═════ DATA LINES ═════

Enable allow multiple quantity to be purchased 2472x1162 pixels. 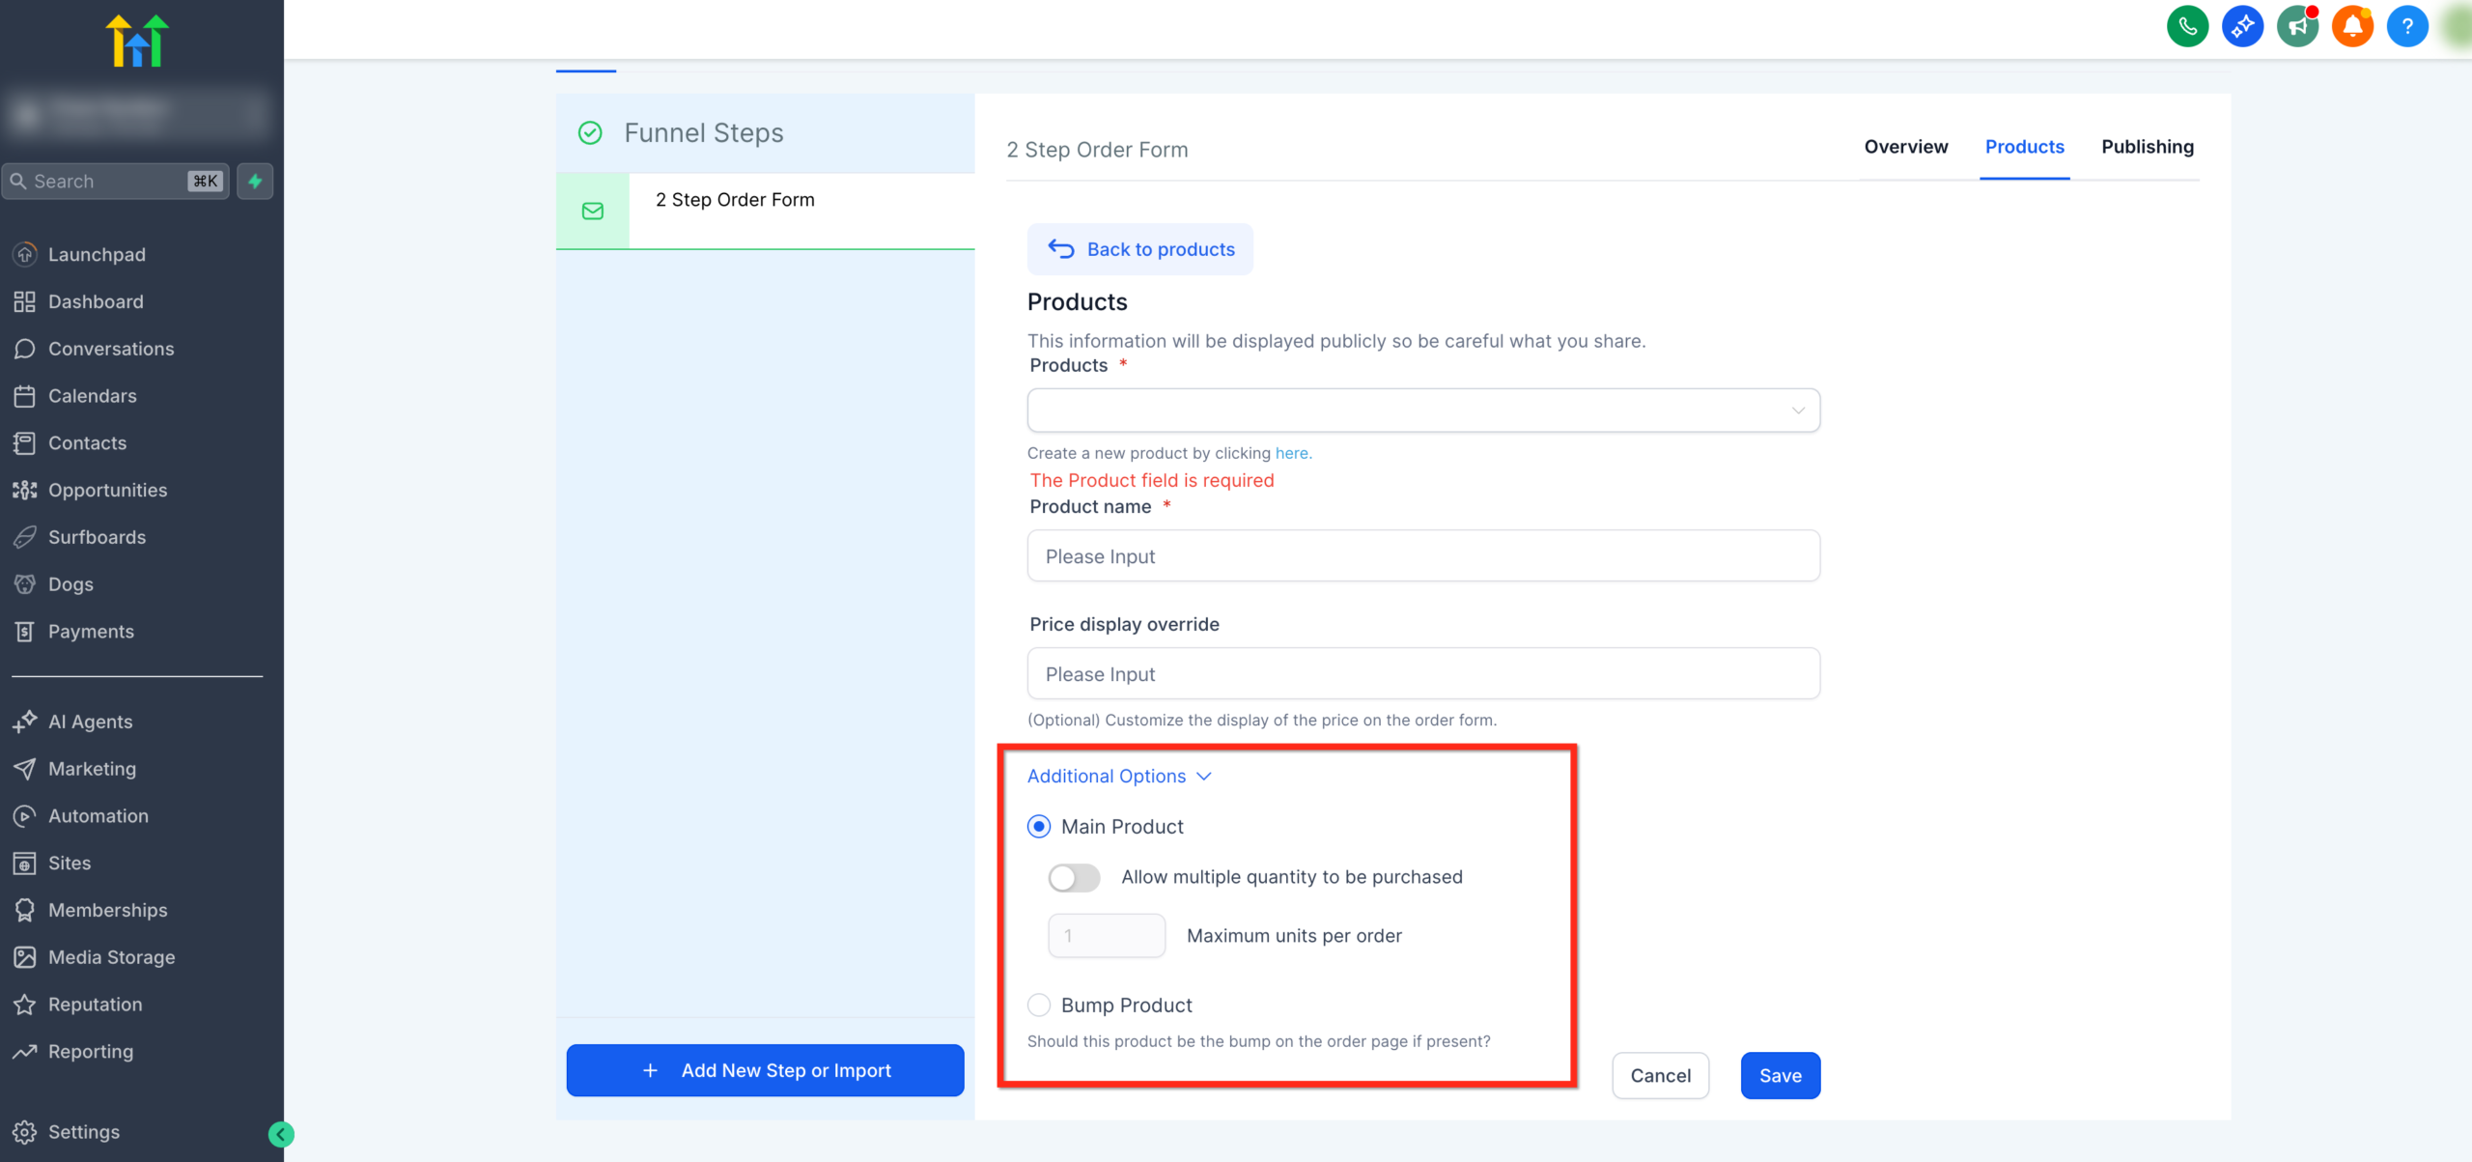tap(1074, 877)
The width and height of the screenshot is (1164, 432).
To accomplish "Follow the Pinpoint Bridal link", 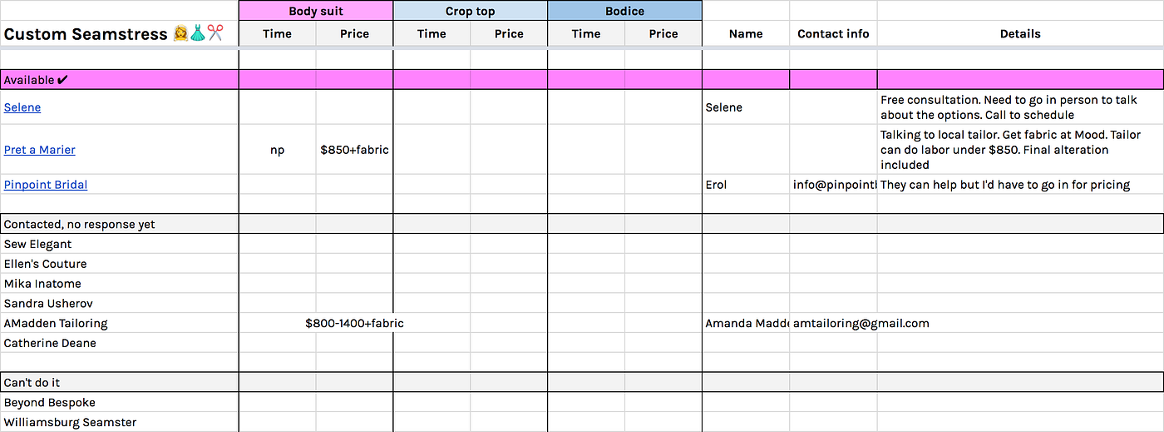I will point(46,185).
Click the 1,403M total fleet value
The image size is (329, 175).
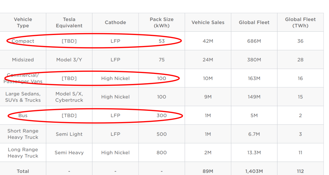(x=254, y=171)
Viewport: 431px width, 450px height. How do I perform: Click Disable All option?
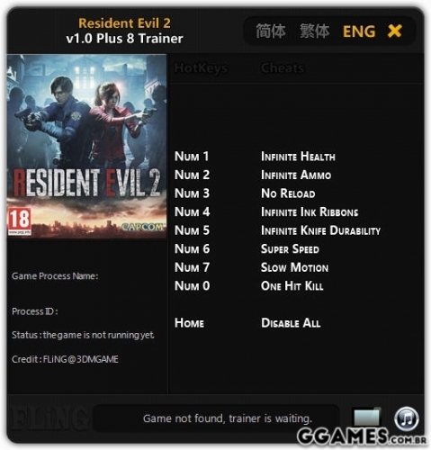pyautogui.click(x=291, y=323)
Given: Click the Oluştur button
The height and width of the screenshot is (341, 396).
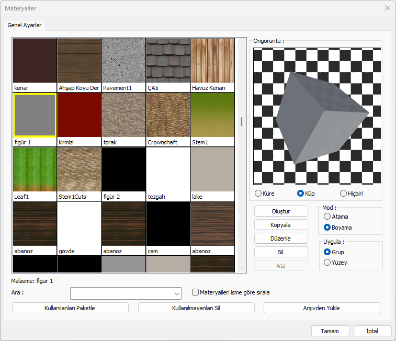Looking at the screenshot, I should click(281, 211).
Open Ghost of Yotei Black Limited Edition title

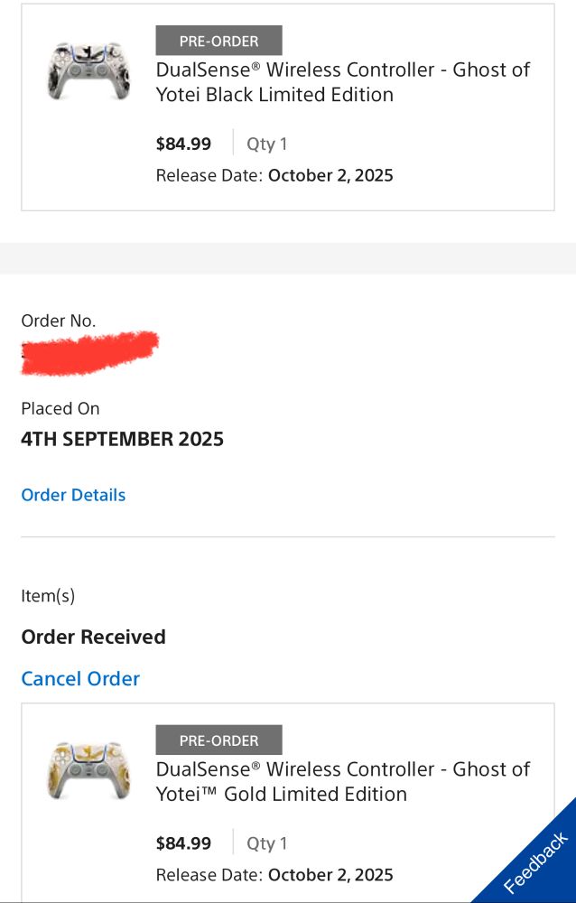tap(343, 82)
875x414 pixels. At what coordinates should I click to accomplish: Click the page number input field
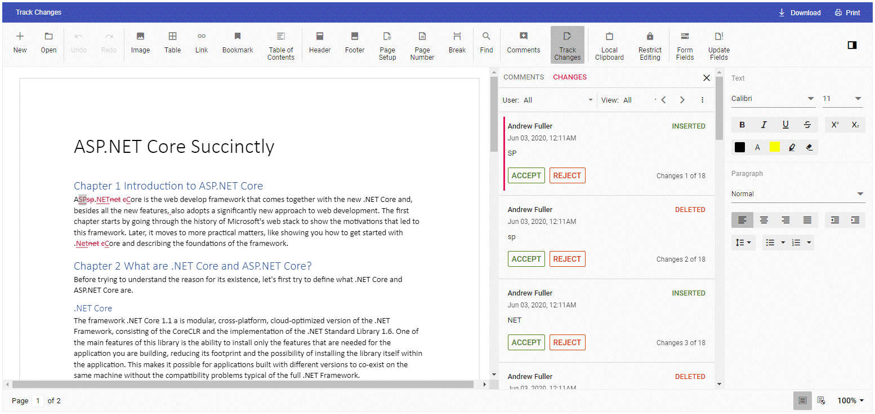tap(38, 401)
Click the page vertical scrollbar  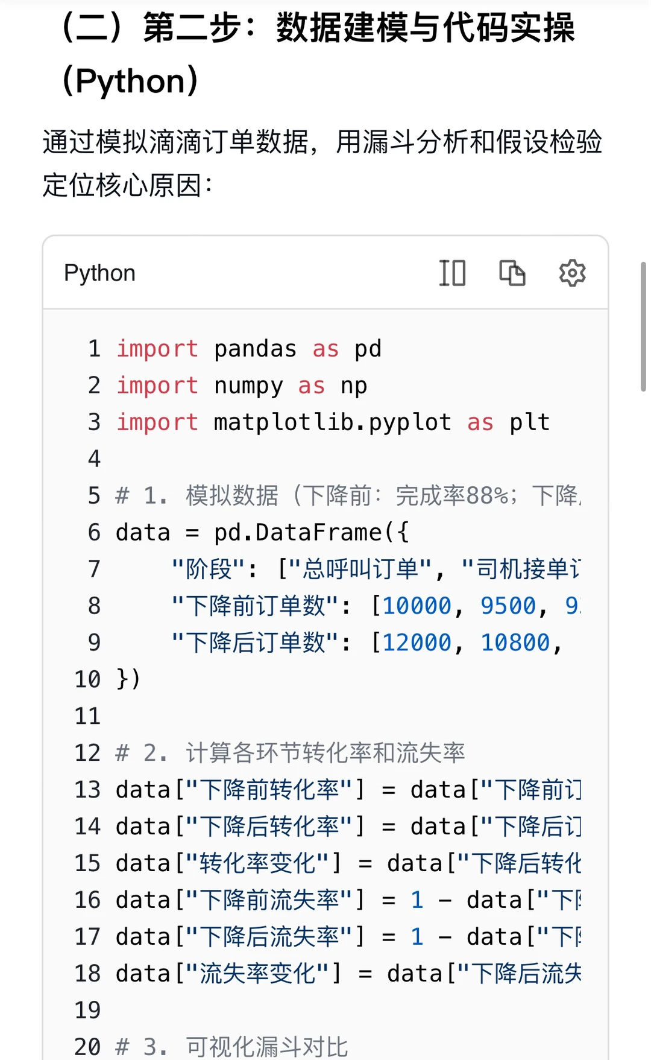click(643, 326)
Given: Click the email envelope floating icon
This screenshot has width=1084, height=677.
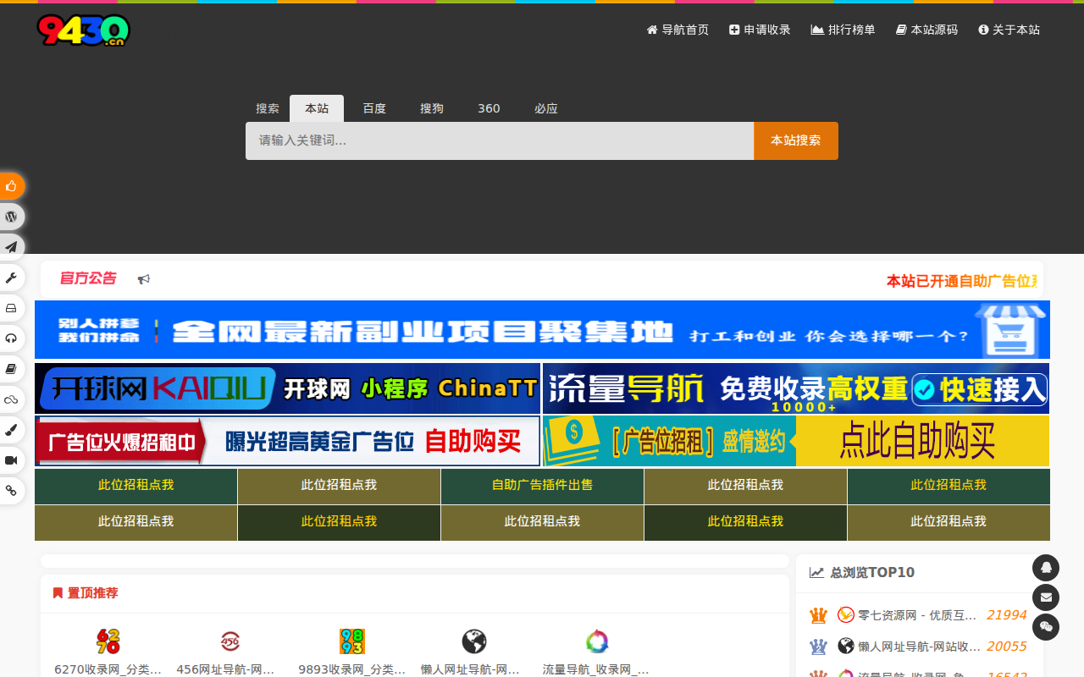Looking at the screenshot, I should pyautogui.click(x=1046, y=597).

═════

> [THE REQUEST] Which lines in the records contain the string "width"? Locate each one and copy it.

> [EXERCISE SOLUTION]
The width and height of the screenshot is (1164, 432).
Viewport: 431px width, 450px height. How do I perform: Click Disable All option?
The height and width of the screenshot is (341, 396).
This screenshot has width=1084, height=677.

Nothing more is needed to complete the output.